Churn: Debunking Myths, Revealing Mistakes, and Focusing on What Truly Matters
Customer churn is a critical aspect that every SaaS business must understand to grow and maintain a healthy revenue stream.
This article will uncover common myths and mistakes surrounding churn, providing valuable insights into what companies should focus on and what they should save their time on while retaining revenue.
What is Customer Churn?
Customer churn, or attrition, refers to the percentage of customers who cease using a company’s products or services within a specific period. It is a crucial metric for assessing a business’s sustainability and long-term success by measuring its ability to retain customers.

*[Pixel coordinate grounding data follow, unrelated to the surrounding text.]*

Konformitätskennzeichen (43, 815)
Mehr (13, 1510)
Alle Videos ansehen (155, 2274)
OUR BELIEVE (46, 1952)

How to Calculate Churn Rate/Retention Rate
The formula for churn rate is not complicated. You can calculate your churn rate by dividing the number of customers lost during a period (X) by the total number of customers at the beginning of that period (Y).
Churn Rate Formula: X / Y * 100 = churn rate (%)
The retention rate refers to the percentage of users the business retains over a set period of time. It is calculated as the opposite of the churn rate, by subtracting your churn rate from 100%.
Retention Rate Formula: 100% — Churn (%)
Bonus: Check out more Retention & renewal metric formular in this infographic.
What Are Some Good Percentages for Churn Rate?
A desirable churn rate varies depending on the industry and the size of a business. However, maintaining a churn rate between 2–8% for most SaaS companies is generally acceptable.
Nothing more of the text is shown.